*Challenge*. Copy every line of the material below without changing anything.
— START Data entries —
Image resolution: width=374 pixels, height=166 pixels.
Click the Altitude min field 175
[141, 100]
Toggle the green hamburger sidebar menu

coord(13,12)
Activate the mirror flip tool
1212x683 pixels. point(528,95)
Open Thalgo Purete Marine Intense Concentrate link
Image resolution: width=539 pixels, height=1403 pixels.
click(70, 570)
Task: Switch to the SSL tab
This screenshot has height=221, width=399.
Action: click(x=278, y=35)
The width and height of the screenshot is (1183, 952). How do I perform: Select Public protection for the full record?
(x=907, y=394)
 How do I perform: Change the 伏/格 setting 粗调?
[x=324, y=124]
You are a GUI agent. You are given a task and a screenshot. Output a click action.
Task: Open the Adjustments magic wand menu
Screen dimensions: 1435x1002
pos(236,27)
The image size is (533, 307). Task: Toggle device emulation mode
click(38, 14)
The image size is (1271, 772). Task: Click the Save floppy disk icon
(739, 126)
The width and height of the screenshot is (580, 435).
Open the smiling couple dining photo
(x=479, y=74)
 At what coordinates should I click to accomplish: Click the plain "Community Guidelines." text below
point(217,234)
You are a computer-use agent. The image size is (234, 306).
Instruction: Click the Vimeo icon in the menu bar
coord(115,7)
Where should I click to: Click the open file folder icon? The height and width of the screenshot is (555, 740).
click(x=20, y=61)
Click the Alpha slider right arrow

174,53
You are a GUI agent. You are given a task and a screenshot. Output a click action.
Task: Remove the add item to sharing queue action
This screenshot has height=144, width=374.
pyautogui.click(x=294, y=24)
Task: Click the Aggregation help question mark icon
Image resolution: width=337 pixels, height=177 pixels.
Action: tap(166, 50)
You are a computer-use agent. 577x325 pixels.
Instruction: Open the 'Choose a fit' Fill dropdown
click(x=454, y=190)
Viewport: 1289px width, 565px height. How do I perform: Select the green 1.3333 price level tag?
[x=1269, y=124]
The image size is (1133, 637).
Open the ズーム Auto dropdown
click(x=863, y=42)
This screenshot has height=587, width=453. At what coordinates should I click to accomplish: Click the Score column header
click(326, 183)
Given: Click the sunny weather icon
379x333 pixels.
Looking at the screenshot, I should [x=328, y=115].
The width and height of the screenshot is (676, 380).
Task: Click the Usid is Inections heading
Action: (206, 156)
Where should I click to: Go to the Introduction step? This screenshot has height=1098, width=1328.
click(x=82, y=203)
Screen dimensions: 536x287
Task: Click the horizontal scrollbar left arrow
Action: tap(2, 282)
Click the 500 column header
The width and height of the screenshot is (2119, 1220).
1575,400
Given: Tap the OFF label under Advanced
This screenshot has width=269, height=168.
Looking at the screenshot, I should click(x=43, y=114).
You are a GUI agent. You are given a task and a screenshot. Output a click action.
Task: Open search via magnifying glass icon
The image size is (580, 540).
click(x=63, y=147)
— END Data entries —
*The output*.
Image resolution: width=374 pixels, height=166 pixels.
Click the Altitude min field 175
[141, 100]
Toggle the green hamburger sidebar menu

coord(13,12)
Activate the mirror flip tool
1212x683 pixels. point(528,95)
Open Thalgo Purete Marine Intense Concentrate link
Image resolution: width=539 pixels, height=1403 pixels.
click(70, 570)
Task: Switch to the SSL tab
This screenshot has height=221, width=399.
Action: click(x=278, y=35)
The width and height of the screenshot is (1183, 952). How do I perform: Select Public protection for the full record?
(x=907, y=394)
 How do I perform: Change the 伏/格 setting 粗调?
[x=324, y=124]
You are a GUI agent. You are given a task and a screenshot. Output a click action.
Task: Open the Adjustments magic wand menu
Screen dimensions: 1435x1002
pos(236,27)
The image size is (533, 307). Task: Toggle device emulation mode
click(38, 14)
The image size is (1271, 772). Task: Click the Save floppy disk icon
(739, 126)
The width and height of the screenshot is (580, 435).
Open the smiling couple dining photo
(x=479, y=74)
 At what coordinates should I click to accomplish: Click the plain "Community Guidelines." text below
point(217,234)
You are a computer-use agent. The image size is (234, 306).
Instruction: Click the Vimeo icon in the menu bar
coord(115,7)
Where should I click to: Click the open file folder icon? The height and width of the screenshot is (555, 740).
click(x=20, y=61)
Click the Alpha slider right arrow

174,53
You are a GUI agent. You are given a task and a screenshot. Output a click action.
Task: Remove the add item to sharing queue action
This screenshot has height=144, width=374.
pyautogui.click(x=294, y=24)
Task: Click the Aggregation help question mark icon
Image resolution: width=337 pixels, height=177 pixels.
Action: tap(166, 50)
You are a computer-use agent. 577x325 pixels.
Instruction: Open the 'Choose a fit' Fill dropdown
click(x=454, y=190)
Viewport: 1289px width, 565px height. How do I perform: Select the green 1.3333 price level tag?
[x=1269, y=124]
The image size is (1133, 637).
Open the ズーム Auto dropdown
click(x=863, y=42)
This screenshot has height=587, width=453. At what coordinates should I click to accomplish: Click the Score column header
click(326, 183)
Given: Click the sunny weather icon
379x333 pixels.
Looking at the screenshot, I should [x=328, y=115].
The width and height of the screenshot is (676, 380).
Task: Click the Usid is Inections heading
Action: (206, 156)
Where should I click to: Go to the Introduction step? This screenshot has height=1098, width=1328.
click(x=82, y=203)
Screen dimensions: 536x287
Task: Click the horizontal scrollbar left arrow
Action: tap(2, 282)
Click the 500 column header
The width and height of the screenshot is (2119, 1220).
1575,400
Given: Tap the OFF label under Advanced
This screenshot has width=269, height=168.
Looking at the screenshot, I should click(x=43, y=114).
You are a GUI agent. You are given a task and a screenshot. Output a click action.
Task: Open search via magnifying glass icon
The image size is (580, 540).
click(x=63, y=147)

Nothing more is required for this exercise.